● **Problem requirements**
When you retype the entries, keep each one exact and leave out the pictures.

--*--

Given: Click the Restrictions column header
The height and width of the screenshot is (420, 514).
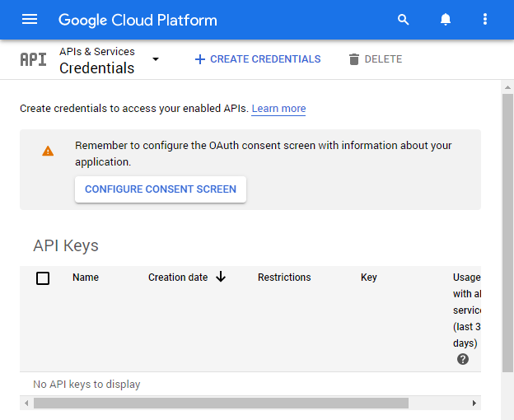Looking at the screenshot, I should [284, 278].
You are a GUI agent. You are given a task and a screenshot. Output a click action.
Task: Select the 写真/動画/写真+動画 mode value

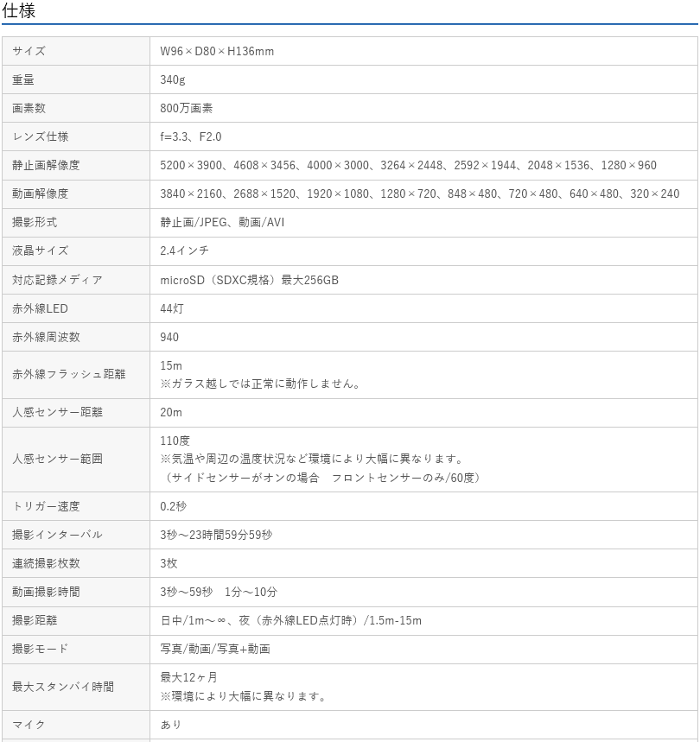pos(215,649)
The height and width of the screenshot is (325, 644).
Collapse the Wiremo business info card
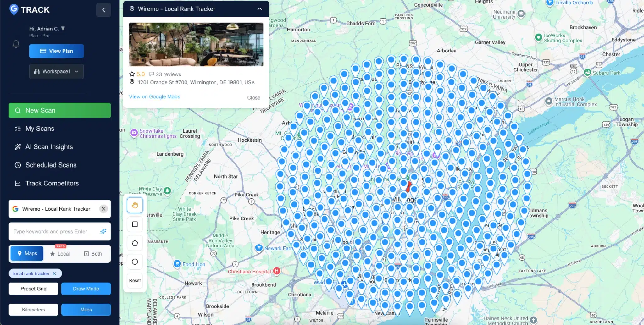[259, 9]
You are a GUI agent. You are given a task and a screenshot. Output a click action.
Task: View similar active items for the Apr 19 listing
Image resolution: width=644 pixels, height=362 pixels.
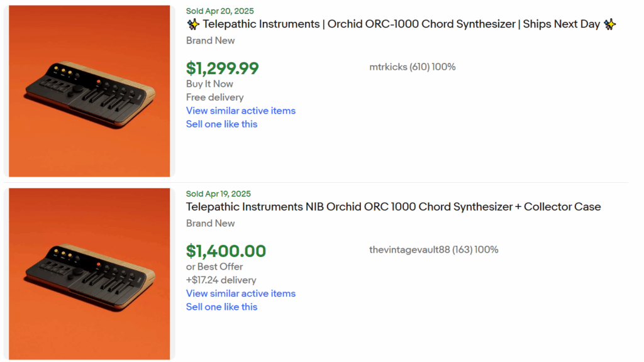[240, 293]
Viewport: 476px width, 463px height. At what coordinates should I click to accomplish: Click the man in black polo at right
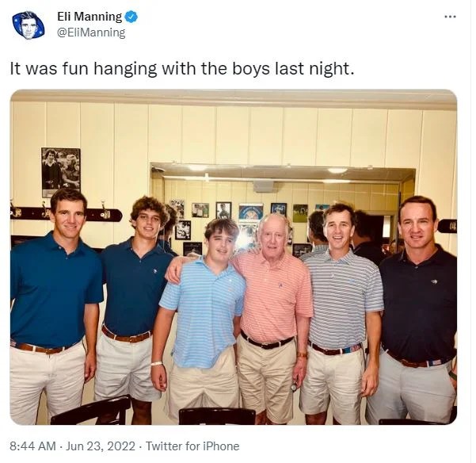point(414,310)
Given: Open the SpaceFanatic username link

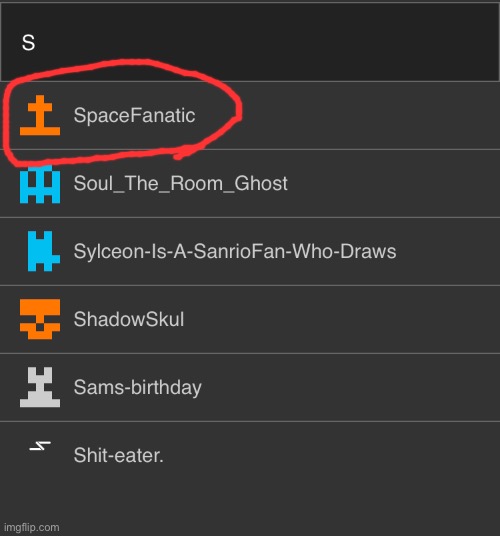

--*--

● **Answer to this problem**
Given: Click the Restrictions column header
The height and width of the screenshot is (420, 514).
Looking at the screenshot, I should [284, 278].
You are a GUI agent. You are given a task and a screenshot. Output a click action.
Task: Select the 写真/動画/写真+動画 mode value

pos(215,649)
The height and width of the screenshot is (325, 644).
Collapse the Wiremo business info card
[259, 9]
You are a GUI agent. You are given a task and a screenshot. Output a click action.
Task: View similar active items for the Apr 19 listing
Image resolution: width=644 pixels, height=362 pixels.
[240, 293]
Viewport: 476px width, 463px height. At what coordinates should I click to accomplish: Click the man in black polo at right
point(414,310)
Given: Open the SpaceFanatic username link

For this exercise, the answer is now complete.